#### EXCERPTED PASSAGE
----
Advice: Chatham 16 or Looksha IV?


I’d appreciate your advice in deciding between a used Chatham 16 and a Looksha IV. I learned to kayak and self-rescue last year and did approx 15 half-day trips. I’m 5’10" and 160lbs - I fit both kayaks well. I like both boats but I find the Looksha IV to scary tippy in large waves.

As my paddle skills progress will I likely learn to control the Looksha in large waves?

What differences between the two boats I can use to make my choice? I’m interested in day and multi-day trips.

Thank you in advance,


Gibsons BC


– Last Updated: Mar-23-15 6:14 PM EST –

Chatham 16 is a much more maneuverable and fun boat than the Looksa IV. The Chatham line is a newer design ethic than the Looksha IV, by over a decade. While the Looksha IV might go a little straighter and be a smidge faster on flat out paddling, the Chatham 16 should respond more easily.

The Looksha IV is not more tippy in waves, and at that size you are certainly not overloading its paddler weight assumptions. Its stability chart would show it was fine. But it is a stiffer response than the Chatham 16 and it is a chined rather than a fully round hull, so it will feel more like it is knocking from point to point than the Chatham which slides more smoothly between the heeling points. The instability you are feeling is likely your reaction to that difference between the boats, though of course you could be adding some of your own if you are not comfortable.

It sounds like you get along well with the Chatham 16. Take it and run.
----
#### MATERIAL FOR THIS TASK

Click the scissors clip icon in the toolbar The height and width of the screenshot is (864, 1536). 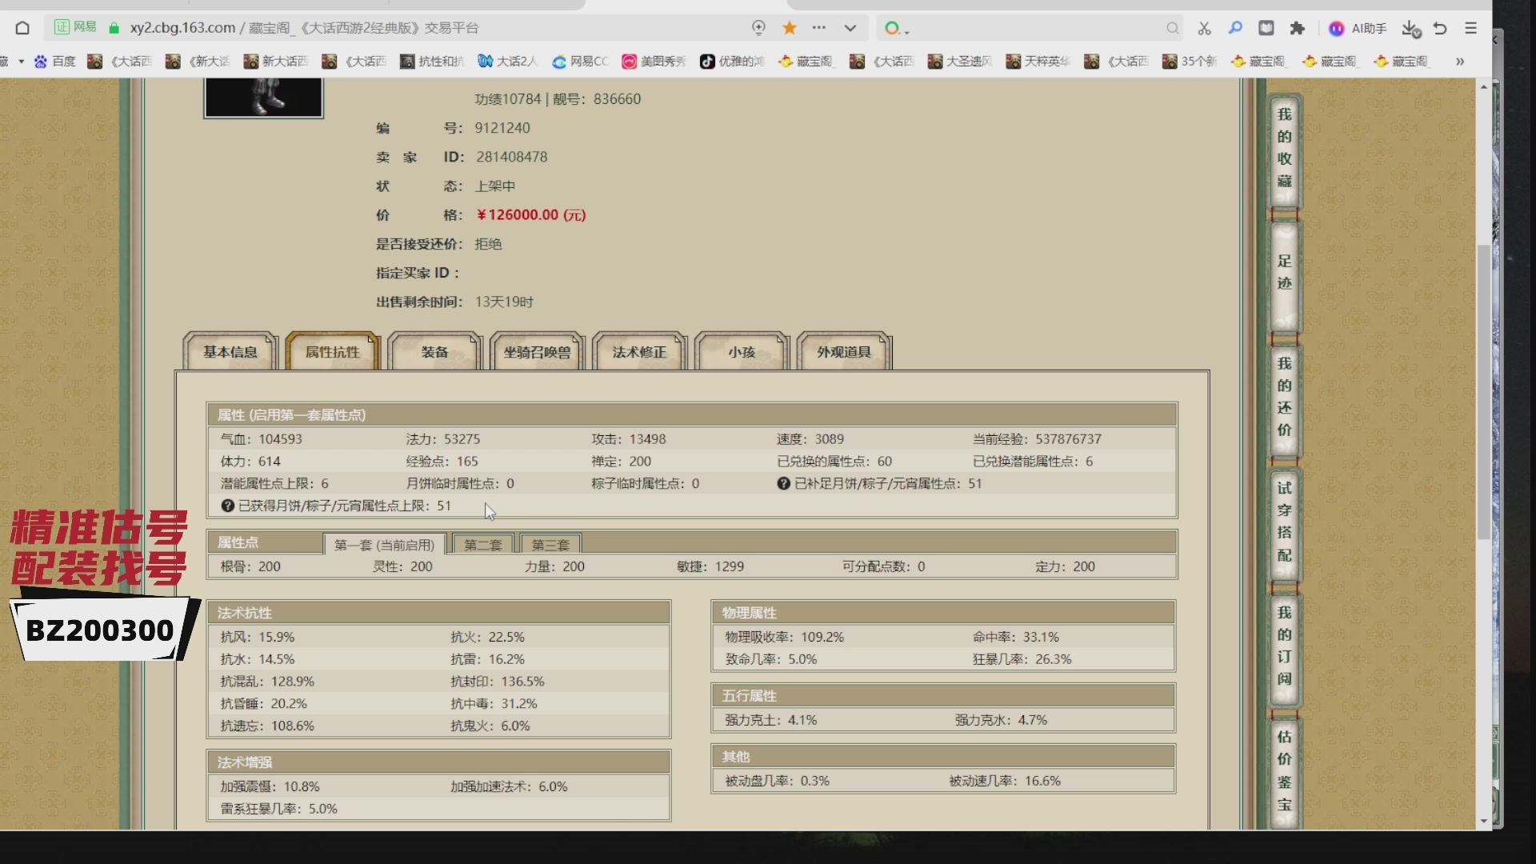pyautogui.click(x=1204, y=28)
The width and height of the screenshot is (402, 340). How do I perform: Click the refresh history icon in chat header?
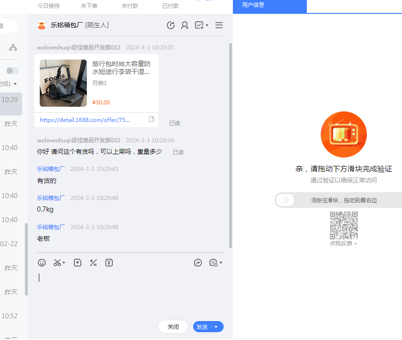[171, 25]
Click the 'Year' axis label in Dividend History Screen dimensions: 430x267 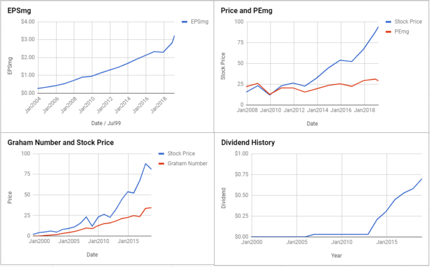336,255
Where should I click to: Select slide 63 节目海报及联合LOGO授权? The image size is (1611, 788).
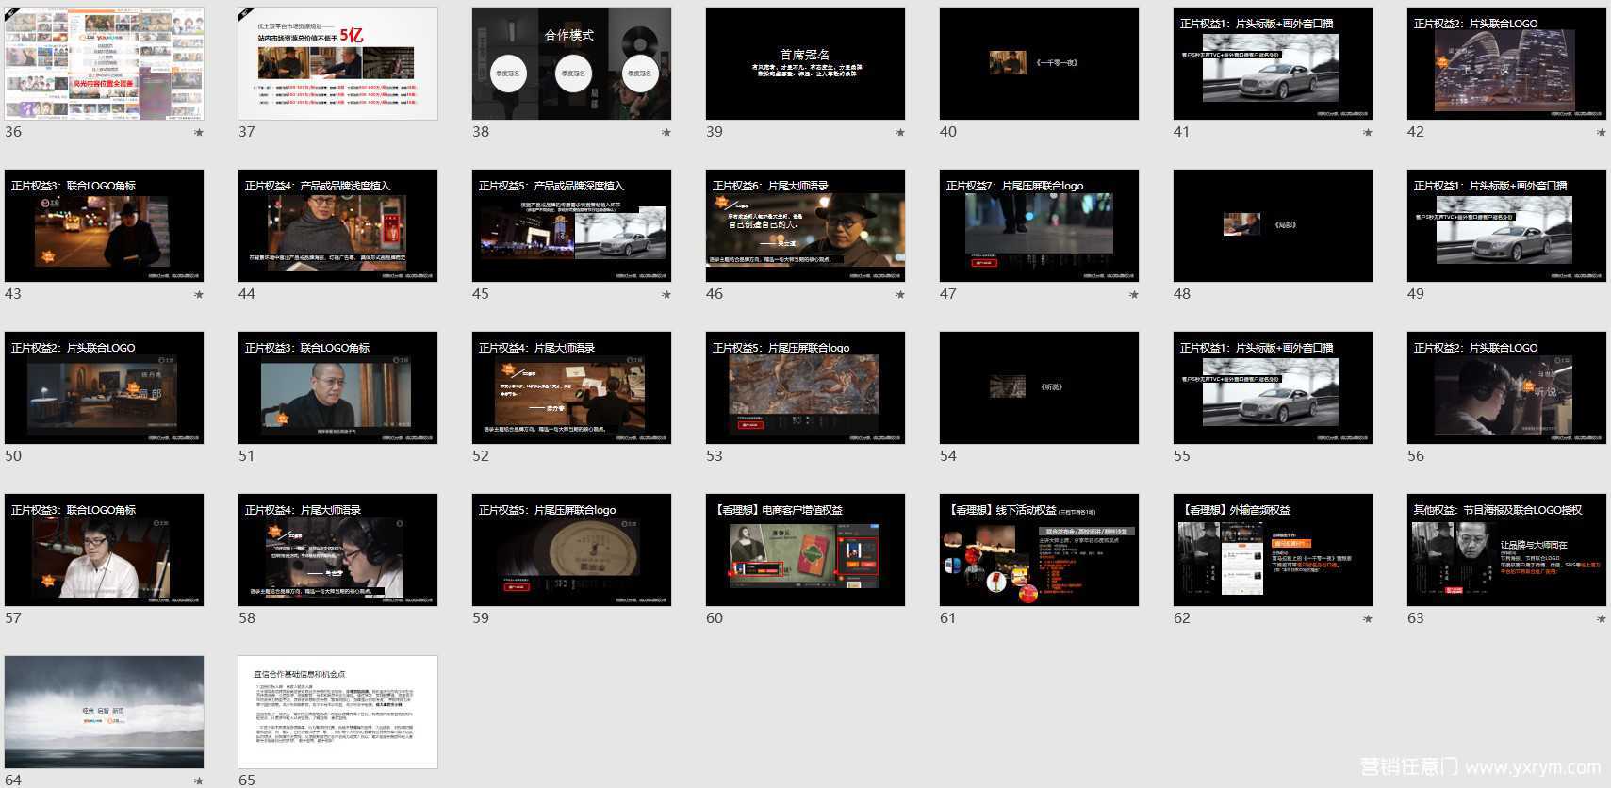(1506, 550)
----
#### PROBLEM 1
In the records, rewrite the lines starting with the line containing "Where should I" and going on through the end of the records, replacing "slide" with "page" and keeping everything else the same. Omit the pictures from your answer.
#### PROBLEM 2
Continue the kayak advice thread comparing the Chatham 16 and the Looksha IV from its last sentence.

#### EXPECTED ANSWER 1
Where should I click to: Select page 63 节目海报及联合LOGO授权? The image size is (1611, 788).
(1506, 550)

#### EXPECTED ANSWER 2
2 different boats all around
The Looksha IV is meant to be a tourer - carrying gear over long distances. Many say it was designed for the Salish sea back when Necky was based in Washington. It does well with wind waves and the like, but not as much fun on open water conditions. Pretty much requires a rudder in windy conditions. It has hard chines, which often make it feel tippy as the chines catch and release (though in reality it isn’t tippy - as the actual flip over point is past the where the chines catch).

The Chatham is more of a British design, with more rocker, day hatch, skeg, etc. - made for open water and larger conditions. I differ from Celia when she says it is slight slower - I think it is significantly slower than a Looksha IV. But it turns easier and deals with waves easier. Smooth bottom, so doesn’t have the chines grabiness.

(full disclsure - I have never paddled a Chatam 16, as I don’t fit in it. So these comments are form my experience paddling similar boats and from what others who have C16s have said, including my significant other, who had one the same years I had a LIV).

If going long distances at speed with gear is not a big concern, go with the Chatam. Just a more fun boat. But if you plan to do long expeditions, the LIV may be better for you.

some differences

– Last Updated: Mar-23-15 7:12 PM EST –

You've not said whether these kayaks are composite or rotomolded - they come either way. If you plan on rock garden kayaking, that will make a difference. Rotomolded takes more abuse, but is said to be harder to repair.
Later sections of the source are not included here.